**** Listed records ****
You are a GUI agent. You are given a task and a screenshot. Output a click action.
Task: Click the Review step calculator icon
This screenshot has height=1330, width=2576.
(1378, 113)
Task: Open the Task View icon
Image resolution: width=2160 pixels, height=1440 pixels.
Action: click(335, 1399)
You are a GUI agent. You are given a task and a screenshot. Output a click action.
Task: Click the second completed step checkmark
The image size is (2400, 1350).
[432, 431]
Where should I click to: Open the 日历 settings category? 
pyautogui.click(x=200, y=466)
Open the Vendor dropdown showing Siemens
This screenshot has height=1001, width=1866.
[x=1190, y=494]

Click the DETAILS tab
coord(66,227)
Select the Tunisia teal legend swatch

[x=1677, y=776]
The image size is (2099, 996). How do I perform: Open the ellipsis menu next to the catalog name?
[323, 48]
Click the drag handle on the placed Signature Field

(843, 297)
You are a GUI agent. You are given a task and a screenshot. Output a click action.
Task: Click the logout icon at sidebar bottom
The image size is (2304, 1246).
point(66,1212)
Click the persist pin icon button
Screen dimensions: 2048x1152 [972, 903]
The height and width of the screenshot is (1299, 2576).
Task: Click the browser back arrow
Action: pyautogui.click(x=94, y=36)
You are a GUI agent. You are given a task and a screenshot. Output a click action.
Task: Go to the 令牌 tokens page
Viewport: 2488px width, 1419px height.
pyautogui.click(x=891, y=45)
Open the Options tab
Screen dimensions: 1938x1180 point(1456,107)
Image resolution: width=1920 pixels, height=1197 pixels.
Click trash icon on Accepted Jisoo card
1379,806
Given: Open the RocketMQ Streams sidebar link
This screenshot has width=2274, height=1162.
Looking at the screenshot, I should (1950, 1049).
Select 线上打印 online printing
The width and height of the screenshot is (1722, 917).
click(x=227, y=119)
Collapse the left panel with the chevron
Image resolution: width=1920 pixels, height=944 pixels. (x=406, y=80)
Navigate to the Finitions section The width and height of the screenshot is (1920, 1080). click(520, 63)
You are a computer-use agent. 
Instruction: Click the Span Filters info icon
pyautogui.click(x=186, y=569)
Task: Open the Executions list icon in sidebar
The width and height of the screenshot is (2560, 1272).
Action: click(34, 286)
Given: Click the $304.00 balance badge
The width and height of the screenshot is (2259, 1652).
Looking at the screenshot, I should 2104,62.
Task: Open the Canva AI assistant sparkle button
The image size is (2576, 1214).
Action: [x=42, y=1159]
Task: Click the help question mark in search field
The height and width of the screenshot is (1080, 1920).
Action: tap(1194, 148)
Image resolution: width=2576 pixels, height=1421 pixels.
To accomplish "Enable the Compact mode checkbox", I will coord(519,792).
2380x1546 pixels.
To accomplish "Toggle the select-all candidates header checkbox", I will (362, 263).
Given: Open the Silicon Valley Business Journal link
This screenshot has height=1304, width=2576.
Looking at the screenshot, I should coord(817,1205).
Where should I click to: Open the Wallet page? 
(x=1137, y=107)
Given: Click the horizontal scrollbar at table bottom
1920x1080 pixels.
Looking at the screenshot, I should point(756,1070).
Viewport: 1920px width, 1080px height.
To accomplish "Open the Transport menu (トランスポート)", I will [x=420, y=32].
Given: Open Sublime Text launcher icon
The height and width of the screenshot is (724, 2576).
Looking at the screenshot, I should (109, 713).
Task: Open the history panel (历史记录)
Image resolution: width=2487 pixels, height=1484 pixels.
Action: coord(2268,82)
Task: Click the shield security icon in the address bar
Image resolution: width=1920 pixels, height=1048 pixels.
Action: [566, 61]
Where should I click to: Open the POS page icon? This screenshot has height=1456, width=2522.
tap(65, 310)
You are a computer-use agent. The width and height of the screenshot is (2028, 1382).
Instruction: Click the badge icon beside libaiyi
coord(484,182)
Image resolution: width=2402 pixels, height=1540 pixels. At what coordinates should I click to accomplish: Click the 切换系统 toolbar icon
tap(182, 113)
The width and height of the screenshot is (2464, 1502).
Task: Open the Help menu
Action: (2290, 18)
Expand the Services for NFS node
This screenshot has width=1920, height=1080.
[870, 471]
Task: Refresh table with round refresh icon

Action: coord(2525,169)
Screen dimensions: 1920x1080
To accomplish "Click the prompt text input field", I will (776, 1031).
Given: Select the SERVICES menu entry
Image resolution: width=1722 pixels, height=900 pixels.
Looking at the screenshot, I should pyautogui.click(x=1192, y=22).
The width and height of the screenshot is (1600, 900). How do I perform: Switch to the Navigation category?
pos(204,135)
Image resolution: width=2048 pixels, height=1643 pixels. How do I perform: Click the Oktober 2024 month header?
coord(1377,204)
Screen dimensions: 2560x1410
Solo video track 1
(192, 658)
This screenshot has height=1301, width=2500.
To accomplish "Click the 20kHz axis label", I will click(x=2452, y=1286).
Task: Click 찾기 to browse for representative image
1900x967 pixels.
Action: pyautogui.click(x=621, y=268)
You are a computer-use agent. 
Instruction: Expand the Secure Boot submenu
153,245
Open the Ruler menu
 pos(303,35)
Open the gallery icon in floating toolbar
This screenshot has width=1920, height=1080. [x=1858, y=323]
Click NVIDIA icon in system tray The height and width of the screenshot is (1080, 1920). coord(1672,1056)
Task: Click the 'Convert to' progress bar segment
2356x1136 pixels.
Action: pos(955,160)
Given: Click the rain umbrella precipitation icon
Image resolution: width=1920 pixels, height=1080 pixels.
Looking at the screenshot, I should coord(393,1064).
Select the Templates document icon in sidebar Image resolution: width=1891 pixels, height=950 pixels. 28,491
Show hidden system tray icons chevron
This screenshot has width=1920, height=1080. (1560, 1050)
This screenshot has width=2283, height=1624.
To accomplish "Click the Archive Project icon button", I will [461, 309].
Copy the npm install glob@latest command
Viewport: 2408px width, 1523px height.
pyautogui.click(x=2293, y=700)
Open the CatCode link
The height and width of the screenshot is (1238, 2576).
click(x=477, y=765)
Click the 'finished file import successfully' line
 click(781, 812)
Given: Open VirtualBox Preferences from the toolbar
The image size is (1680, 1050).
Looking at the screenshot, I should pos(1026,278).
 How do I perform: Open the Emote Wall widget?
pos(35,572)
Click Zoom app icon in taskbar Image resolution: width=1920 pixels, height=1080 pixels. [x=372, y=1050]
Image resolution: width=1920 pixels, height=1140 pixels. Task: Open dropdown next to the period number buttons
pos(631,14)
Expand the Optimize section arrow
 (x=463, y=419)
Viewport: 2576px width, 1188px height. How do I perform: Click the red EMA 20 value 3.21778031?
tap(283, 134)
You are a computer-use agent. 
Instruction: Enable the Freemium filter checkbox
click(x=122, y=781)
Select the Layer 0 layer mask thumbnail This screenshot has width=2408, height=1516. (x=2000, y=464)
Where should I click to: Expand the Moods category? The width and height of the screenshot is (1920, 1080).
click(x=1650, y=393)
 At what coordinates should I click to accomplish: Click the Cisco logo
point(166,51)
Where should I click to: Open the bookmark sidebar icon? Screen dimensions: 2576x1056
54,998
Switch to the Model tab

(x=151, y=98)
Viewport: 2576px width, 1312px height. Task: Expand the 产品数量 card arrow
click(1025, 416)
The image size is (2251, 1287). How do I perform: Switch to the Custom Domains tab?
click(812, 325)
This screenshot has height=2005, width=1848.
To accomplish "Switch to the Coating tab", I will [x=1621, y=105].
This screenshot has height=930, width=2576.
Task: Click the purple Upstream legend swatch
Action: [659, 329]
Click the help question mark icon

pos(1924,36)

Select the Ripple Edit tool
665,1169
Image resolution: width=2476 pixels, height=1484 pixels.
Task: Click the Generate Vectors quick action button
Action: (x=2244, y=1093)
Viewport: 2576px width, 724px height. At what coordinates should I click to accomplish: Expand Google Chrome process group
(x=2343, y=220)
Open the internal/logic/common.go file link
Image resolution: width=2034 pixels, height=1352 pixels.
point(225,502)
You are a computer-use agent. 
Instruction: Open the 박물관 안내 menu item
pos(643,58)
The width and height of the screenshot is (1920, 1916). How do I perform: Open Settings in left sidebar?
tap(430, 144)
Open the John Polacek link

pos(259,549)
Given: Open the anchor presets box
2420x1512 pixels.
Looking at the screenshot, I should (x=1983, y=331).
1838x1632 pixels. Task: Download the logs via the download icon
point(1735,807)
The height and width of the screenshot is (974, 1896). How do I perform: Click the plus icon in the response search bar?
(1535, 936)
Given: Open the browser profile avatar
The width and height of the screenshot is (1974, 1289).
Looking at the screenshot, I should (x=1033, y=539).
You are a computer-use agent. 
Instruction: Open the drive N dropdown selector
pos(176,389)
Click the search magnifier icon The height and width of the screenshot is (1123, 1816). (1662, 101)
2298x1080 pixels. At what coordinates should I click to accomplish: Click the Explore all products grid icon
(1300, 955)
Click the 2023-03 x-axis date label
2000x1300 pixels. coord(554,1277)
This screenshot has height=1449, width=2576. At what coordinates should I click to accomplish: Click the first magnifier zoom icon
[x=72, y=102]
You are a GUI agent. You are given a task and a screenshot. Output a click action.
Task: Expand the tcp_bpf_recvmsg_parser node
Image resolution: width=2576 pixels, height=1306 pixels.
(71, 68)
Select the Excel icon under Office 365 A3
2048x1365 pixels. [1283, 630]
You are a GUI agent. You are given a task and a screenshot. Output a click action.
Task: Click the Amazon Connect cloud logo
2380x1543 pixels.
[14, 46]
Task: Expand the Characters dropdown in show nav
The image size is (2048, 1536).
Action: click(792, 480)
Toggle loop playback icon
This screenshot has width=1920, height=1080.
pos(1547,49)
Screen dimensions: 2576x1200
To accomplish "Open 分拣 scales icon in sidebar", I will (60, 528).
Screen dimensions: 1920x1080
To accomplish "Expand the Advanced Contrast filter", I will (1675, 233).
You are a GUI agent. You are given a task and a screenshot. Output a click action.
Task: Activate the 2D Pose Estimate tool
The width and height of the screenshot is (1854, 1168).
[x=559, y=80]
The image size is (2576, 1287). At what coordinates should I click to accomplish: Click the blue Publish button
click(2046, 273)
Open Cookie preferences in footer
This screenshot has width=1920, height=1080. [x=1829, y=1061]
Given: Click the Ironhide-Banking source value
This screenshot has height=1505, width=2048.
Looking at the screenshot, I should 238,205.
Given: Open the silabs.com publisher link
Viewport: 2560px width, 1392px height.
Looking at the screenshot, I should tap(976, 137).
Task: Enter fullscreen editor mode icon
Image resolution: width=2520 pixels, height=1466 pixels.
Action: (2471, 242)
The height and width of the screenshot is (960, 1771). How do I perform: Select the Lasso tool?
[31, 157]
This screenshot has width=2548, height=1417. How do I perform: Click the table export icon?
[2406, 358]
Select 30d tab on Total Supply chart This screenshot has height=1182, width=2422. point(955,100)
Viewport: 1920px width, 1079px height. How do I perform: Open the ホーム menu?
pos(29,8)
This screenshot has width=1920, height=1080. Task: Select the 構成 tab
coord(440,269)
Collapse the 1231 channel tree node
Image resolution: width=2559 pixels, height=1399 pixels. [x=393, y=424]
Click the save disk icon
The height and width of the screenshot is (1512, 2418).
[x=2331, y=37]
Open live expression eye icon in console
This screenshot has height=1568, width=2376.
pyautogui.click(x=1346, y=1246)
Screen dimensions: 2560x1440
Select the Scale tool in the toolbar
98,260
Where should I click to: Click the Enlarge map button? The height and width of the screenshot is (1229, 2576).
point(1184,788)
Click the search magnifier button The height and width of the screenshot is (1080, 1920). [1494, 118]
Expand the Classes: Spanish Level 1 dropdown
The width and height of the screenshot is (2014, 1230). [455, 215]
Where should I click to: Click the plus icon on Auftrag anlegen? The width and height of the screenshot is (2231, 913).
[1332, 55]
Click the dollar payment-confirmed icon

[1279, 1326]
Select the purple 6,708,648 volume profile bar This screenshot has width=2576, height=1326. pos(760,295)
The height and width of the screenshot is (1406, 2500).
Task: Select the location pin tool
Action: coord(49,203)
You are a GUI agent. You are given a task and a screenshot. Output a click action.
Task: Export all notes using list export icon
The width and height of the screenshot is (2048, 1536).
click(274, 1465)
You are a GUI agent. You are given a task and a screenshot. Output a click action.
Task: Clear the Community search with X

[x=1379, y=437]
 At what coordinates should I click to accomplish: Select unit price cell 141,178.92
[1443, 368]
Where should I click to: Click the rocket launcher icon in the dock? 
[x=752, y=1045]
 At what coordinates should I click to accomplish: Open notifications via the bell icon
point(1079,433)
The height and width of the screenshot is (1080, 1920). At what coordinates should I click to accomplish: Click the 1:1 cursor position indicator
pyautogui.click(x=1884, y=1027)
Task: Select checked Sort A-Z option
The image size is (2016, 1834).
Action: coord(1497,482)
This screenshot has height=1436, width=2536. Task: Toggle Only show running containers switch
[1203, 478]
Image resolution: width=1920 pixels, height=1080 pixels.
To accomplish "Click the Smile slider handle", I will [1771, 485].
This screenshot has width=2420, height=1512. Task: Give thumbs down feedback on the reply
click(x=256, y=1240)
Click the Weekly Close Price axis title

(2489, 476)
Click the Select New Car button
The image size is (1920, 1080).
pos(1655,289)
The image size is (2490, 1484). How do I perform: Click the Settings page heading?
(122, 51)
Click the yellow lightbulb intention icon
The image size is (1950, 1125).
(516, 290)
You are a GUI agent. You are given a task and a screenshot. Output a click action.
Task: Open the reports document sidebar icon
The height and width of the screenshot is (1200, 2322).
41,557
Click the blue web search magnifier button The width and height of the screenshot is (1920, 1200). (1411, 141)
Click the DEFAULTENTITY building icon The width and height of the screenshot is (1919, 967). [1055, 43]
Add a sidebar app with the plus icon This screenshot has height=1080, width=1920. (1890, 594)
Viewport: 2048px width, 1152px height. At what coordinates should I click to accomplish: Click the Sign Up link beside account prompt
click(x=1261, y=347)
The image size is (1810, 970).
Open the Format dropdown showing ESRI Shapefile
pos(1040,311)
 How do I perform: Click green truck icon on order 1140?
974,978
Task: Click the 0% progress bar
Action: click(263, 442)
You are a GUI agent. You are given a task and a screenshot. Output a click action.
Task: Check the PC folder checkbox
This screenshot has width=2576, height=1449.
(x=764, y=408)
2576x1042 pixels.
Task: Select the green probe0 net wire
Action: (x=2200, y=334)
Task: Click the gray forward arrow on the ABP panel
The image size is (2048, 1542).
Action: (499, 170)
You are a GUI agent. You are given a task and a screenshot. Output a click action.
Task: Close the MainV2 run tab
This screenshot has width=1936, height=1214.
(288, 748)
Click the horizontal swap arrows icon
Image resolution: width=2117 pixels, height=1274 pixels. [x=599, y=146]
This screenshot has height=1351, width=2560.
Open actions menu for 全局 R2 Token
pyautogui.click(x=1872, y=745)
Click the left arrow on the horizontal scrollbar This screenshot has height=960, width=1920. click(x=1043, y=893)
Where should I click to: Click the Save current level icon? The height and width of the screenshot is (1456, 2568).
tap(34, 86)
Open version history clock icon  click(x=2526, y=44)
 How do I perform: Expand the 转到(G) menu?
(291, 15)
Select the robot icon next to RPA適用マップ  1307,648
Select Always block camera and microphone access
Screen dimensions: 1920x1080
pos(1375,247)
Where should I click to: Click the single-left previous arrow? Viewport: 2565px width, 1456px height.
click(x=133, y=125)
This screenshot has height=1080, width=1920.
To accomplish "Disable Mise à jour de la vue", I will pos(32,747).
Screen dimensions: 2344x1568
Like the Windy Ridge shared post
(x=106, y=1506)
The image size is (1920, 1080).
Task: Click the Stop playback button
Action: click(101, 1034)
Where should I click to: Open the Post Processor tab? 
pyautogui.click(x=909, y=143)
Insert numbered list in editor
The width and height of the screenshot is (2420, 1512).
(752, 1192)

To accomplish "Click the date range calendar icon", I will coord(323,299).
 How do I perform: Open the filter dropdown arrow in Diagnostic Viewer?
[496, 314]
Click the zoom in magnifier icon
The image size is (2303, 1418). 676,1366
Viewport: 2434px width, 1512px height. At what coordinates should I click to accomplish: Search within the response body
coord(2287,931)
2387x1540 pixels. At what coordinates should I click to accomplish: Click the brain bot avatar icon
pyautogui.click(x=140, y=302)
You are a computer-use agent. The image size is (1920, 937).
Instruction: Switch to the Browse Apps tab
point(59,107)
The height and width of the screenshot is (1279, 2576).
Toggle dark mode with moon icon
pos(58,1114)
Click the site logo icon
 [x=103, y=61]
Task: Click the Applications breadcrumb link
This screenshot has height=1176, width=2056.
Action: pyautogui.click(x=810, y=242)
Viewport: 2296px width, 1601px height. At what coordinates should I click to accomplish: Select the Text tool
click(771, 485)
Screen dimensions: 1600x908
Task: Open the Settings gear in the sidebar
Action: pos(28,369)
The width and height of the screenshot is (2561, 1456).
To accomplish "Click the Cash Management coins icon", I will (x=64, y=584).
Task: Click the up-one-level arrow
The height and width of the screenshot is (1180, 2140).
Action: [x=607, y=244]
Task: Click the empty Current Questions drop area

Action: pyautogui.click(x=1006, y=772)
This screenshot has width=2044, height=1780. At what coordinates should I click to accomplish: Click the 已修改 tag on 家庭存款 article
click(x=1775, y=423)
****
- [Task objective] Count all lines of the data that include "history". The answer is the number alone.

- [Exercise output] 2